Carl Jung Depth Psychology Facebook Group
Evans – Conversations with Jung
Dr. Evans: An interesting area which is being discussed a lot in the United States today, and I’m sure is of interest to you as well, is that of
psychosomatic medicine, an area dealing with the way in which emotional components of personality can affect bodily functions.
Dr. Jung: As an example of this, I see a lot of astounding cures of tuberculosis—chronic tuberculosis—effected by analysts; people learn to breathe again.
The understanding of what their complexes were—that has helped them.
Dr. Evans: When did you first become interested in the psychic factors of tuberculosis? Many years ago?
Dr. Jung: I was an analyst to begin with; I was always interested naturally.
Maybe also because I understood so little of it, or more importantly, I noticed that I understood so little.
Dr. Evans: To expand on my earlier question, we are right now becoming more and more interested in the United States in how emotional,
unconscious personality factors can actually have an effect on the body. Of course, the classic example in the literature is the peptic ulcer.

+ + + +

### [Questions to answer]
1: Decide whether each statement agrees with the interview excerpt. For each, answer yes or no and quote the exact words of the interview excerpt that settle it.
(a) Jung reports seeing cures of chronic tuberculosis brought about by analysts.
(b) Jung says his interest in the psychic side of tuberculosis came only late in his career.
(c) Evans names the peptic ulcer as the classic example in the literature.
2: In the interview excerpt, what does Jung say has helped the tuberculosis patients?
3: Write the next part of the interview excerpt, picking up after its final line.

### [Given records]
+ + + +

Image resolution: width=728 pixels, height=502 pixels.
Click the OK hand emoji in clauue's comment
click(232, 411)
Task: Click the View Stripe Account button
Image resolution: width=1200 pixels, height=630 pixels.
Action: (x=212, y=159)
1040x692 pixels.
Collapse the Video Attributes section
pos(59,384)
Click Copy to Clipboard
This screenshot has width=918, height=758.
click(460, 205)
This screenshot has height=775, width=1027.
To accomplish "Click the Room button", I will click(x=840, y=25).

+ + + +

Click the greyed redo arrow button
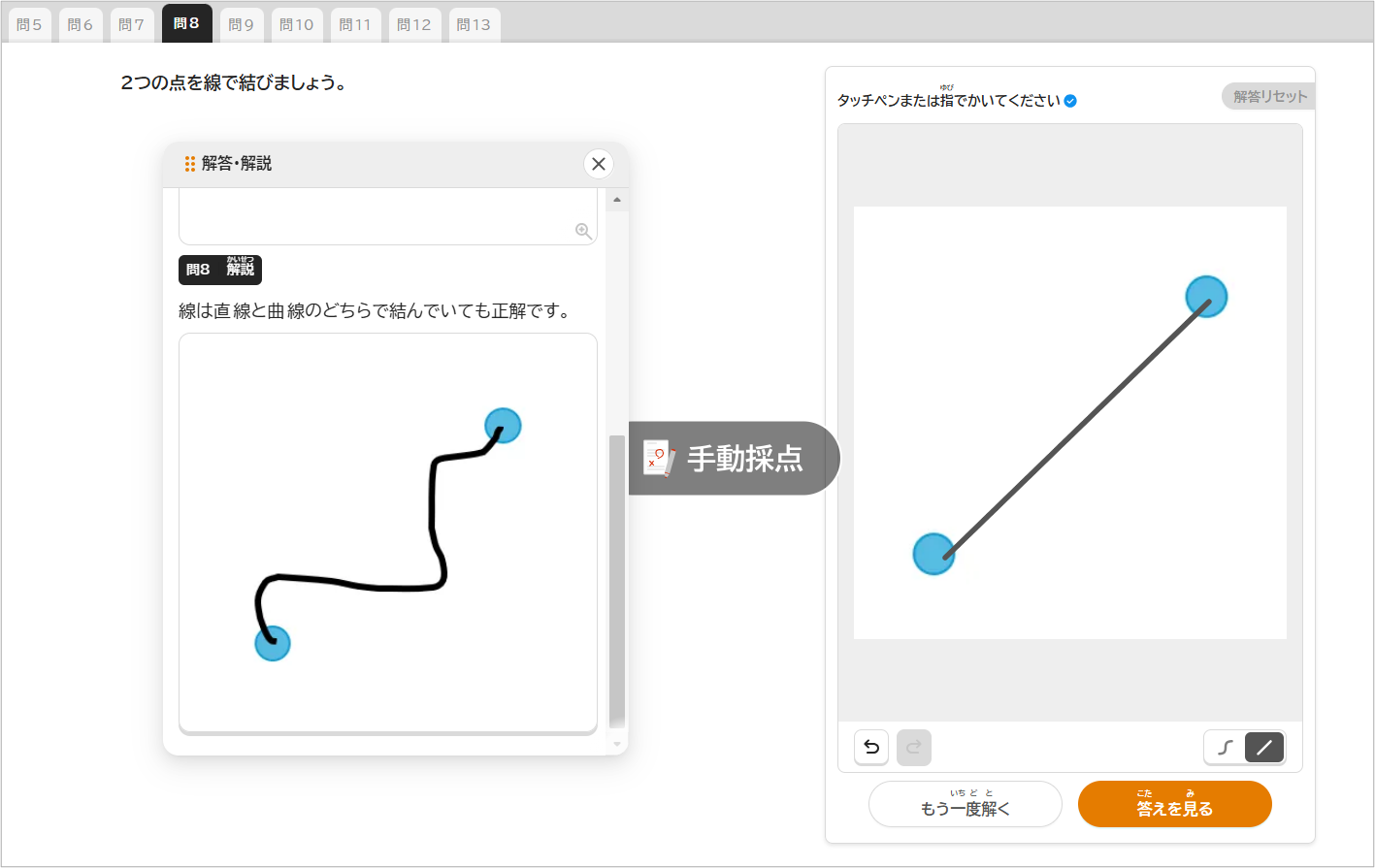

+ + + +

### [Outputs in order]
1:
(a) Yes: "I see a lot of astounding cures of tuberculosis—chronic tuberculosis—effected by analysts"
(b) No: "I was an analyst to begin with; I was always interested naturally."
(c) Yes: "the classic example in the literature is the peptic ulcer."

2: The understanding of what their complexes were.

3:
It is believed that this is a case where emotional factors have actually created pathology.
These ideas have been extended into many other areas.
It is felt, for example, that where there already is pathology, these emotional factors can intensify it.
Or sometimes there may be actual symptoms or fears concerning pathology when no true pathology exists,
such as in cases of hysteria or hypochondriasis.
For example, many physicians in America say that 60 to 70 percent of their patients do not have anything really physically wrong with them, but they instead have disorders of psychosomatic origin.
Dr. Jung: Yes, that is well known—since more than fifty years.
The question is how to cure them. Carl Jung, Evans Conversations, Pages 34-35.